Segment Start: PROVIDED ENTRIES

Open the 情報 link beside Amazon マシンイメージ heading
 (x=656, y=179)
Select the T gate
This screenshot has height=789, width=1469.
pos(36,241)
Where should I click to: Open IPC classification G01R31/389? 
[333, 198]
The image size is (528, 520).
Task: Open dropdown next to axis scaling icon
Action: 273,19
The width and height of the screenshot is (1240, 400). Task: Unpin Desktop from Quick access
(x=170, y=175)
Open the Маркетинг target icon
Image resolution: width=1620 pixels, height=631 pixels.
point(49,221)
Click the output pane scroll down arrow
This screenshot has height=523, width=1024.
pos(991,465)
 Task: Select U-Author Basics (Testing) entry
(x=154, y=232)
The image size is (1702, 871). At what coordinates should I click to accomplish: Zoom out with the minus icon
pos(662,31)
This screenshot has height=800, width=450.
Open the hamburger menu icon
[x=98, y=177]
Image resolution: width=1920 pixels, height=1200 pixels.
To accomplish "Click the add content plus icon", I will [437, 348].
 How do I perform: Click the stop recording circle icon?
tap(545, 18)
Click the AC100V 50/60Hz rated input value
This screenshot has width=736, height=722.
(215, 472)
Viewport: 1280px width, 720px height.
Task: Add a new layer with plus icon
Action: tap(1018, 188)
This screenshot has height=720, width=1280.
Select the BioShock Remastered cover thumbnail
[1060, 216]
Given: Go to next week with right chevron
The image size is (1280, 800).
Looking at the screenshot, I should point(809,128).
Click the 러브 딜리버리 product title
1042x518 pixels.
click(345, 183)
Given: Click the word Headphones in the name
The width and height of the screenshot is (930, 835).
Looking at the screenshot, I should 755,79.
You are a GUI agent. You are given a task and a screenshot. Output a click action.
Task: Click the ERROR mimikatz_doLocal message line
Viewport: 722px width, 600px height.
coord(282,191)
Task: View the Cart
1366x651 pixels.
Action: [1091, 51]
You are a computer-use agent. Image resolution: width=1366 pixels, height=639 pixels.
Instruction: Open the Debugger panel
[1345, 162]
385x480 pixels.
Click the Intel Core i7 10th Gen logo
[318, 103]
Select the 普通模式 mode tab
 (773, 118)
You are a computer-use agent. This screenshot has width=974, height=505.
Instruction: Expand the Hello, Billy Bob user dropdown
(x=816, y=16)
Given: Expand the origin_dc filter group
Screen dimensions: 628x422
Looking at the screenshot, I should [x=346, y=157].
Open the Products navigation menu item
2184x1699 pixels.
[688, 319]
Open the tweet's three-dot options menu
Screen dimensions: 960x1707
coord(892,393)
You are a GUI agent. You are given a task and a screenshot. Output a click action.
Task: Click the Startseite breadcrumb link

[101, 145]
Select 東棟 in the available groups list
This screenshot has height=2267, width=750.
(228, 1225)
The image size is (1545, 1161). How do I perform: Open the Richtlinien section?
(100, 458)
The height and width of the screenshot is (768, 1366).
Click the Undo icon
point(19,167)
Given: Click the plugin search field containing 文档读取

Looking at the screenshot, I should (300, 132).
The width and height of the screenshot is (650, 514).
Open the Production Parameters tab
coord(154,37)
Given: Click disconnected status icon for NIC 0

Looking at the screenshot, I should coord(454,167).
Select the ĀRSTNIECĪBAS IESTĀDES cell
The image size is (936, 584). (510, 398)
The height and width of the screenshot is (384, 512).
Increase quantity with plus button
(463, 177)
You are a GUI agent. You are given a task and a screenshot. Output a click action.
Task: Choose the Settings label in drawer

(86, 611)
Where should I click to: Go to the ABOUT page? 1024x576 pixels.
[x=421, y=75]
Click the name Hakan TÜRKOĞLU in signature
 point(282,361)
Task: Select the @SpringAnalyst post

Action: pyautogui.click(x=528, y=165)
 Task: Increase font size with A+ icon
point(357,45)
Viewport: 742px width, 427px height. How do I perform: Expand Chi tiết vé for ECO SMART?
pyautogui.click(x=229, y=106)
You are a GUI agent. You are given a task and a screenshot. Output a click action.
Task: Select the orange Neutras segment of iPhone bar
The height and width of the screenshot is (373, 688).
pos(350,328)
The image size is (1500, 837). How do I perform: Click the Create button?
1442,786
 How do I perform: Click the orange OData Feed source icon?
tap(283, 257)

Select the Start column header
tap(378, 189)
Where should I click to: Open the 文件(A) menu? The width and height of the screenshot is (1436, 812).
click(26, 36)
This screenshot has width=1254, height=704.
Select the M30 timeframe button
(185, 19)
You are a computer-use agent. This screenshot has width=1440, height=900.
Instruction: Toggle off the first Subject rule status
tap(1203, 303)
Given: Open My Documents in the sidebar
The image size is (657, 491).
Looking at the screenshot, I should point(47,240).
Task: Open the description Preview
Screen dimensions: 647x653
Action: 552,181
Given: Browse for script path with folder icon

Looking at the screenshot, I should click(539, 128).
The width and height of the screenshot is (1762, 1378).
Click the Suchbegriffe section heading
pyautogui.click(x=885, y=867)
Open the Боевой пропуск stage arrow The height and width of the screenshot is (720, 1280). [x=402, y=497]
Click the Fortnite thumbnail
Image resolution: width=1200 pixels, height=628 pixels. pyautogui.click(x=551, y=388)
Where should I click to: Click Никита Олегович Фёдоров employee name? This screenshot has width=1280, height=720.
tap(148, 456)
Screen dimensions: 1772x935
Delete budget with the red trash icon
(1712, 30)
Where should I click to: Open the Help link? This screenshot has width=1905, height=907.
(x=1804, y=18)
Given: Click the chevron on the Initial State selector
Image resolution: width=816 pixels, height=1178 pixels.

Segment End: PROVIDED ENTRIES

* **WHAT YOU ARE ASKED TO DO**: Reproduce all of the data above, exactly and without omission.

* **EXERCISE RESPONSE**:
Open the 情報 link beside Amazon マシンイメージ heading
 (x=656, y=179)
Select the T gate
This screenshot has height=789, width=1469.
pos(36,241)
Where should I click to: Open IPC classification G01R31/389? 
[333, 198]
The image size is (528, 520).
Task: Open dropdown next to axis scaling icon
Action: 273,19
The width and height of the screenshot is (1240, 400). Task: Unpin Desktop from Quick access
(x=170, y=175)
Open the Маркетинг target icon
Image resolution: width=1620 pixels, height=631 pixels.
point(49,221)
Click the output pane scroll down arrow
This screenshot has height=523, width=1024.
pos(991,465)
 Task: Select U-Author Basics (Testing) entry
(x=154, y=232)
The image size is (1702, 871). At what coordinates should I click to accomplish: Zoom out with the minus icon
pos(662,31)
This screenshot has height=800, width=450.
Open the hamburger menu icon
[x=98, y=177]
Image resolution: width=1920 pixels, height=1200 pixels.
To accomplish "Click the add content plus icon", I will [437, 348].
 How do I perform: Click the stop recording circle icon?
tap(545, 18)
Click the AC100V 50/60Hz rated input value
This screenshot has width=736, height=722.
(215, 472)
Viewport: 1280px width, 720px height.
Task: Add a new layer with plus icon
Action: tap(1018, 188)
This screenshot has height=720, width=1280.
Select the BioShock Remastered cover thumbnail
[1060, 216]
Given: Go to next week with right chevron
The image size is (1280, 800).
Looking at the screenshot, I should point(809,128).
Click the 러브 딜리버리 product title
1042x518 pixels.
click(345, 183)
Given: Click the word Headphones in the name
The width and height of the screenshot is (930, 835).
Looking at the screenshot, I should 755,79.
You are a GUI agent. You are given a task and a screenshot. Output a click action.
Task: Click the ERROR mimikatz_doLocal message line
Viewport: 722px width, 600px height.
coord(282,191)
Task: View the Cart
1366x651 pixels.
Action: [1091, 51]
You are a computer-use agent. Image resolution: width=1366 pixels, height=639 pixels.
Instruction: Open the Debugger panel
[1345, 162]
385x480 pixels.
Click the Intel Core i7 10th Gen logo
[318, 103]
Select the 普通模式 mode tab
 (773, 118)
You are a computer-use agent. This screenshot has width=974, height=505.
Instruction: Expand the Hello, Billy Bob user dropdown
(x=816, y=16)
Given: Expand the origin_dc filter group
Screen dimensions: 628x422
Looking at the screenshot, I should [x=346, y=157].
Open the Products navigation menu item
2184x1699 pixels.
[688, 319]
Open the tweet's three-dot options menu
Screen dimensions: 960x1707
coord(892,393)
You are a GUI agent. You are given a task and a screenshot. Output a click action.
Task: Click the Startseite breadcrumb link

[101, 145]
Select 東棟 in the available groups list
This screenshot has height=2267, width=750.
(228, 1225)
The image size is (1545, 1161). How do I perform: Open the Richtlinien section?
(100, 458)
The height and width of the screenshot is (768, 1366).
Click the Undo icon
point(19,167)
Given: Click the plugin search field containing 文档读取

Looking at the screenshot, I should (300, 132).
The width and height of the screenshot is (650, 514).
Open the Production Parameters tab
coord(154,37)
Given: Click disconnected status icon for NIC 0

Looking at the screenshot, I should coord(454,167).
Select the ĀRSTNIECĪBAS IESTĀDES cell
The image size is (936, 584). (510, 398)
The height and width of the screenshot is (384, 512).
Increase quantity with plus button
(463, 177)
You are a GUI agent. You are given a task and a screenshot. Output a click action.
Task: Choose the Settings label in drawer

(86, 611)
Where should I click to: Go to the ABOUT page? 1024x576 pixels.
[x=421, y=75]
Click the name Hakan TÜRKOĞLU in signature
 point(282,361)
Task: Select the @SpringAnalyst post

Action: pyautogui.click(x=528, y=165)
 Task: Increase font size with A+ icon
point(357,45)
Viewport: 742px width, 427px height. How do I perform: Expand Chi tiết vé for ECO SMART?
pyautogui.click(x=229, y=106)
You are a GUI agent. You are given a task and a screenshot. Output a click action.
Task: Select the orange Neutras segment of iPhone bar
The height and width of the screenshot is (373, 688).
pos(350,328)
The image size is (1500, 837). How do I perform: Click the Create button?
1442,786
 How do I perform: Click the orange OData Feed source icon?
tap(283, 257)

Select the Start column header
tap(378, 189)
Where should I click to: Open the 文件(A) menu? The width and height of the screenshot is (1436, 812).
click(26, 36)
This screenshot has width=1254, height=704.
Select the M30 timeframe button
(185, 19)
You are a computer-use agent. This screenshot has width=1440, height=900.
Instruction: Toggle off the first Subject rule status
tap(1203, 303)
Given: Open My Documents in the sidebar
The image size is (657, 491).
Looking at the screenshot, I should point(47,240).
Task: Open the description Preview
Screen dimensions: 647x653
Action: 552,181
Given: Browse for script path with folder icon

Looking at the screenshot, I should click(539, 128).
The width and height of the screenshot is (1762, 1378).
Click the Suchbegriffe section heading
pyautogui.click(x=885, y=867)
Open the Боевой пропуск stage arrow The height and width of the screenshot is (720, 1280). [x=402, y=497]
Click the Fortnite thumbnail
Image resolution: width=1200 pixels, height=628 pixels. pyautogui.click(x=551, y=388)
Where should I click to: Click Никита Олегович Фёдоров employee name? This screenshot has width=1280, height=720.
tap(148, 456)
Screen dimensions: 1772x935
Delete budget with the red trash icon
(1712, 30)
Where should I click to: Open the Help link? This screenshot has width=1905, height=907.
(x=1804, y=18)
Given: Click the chevron on the Initial State selector
Image resolution: width=816 pixels, height=1178 pixels.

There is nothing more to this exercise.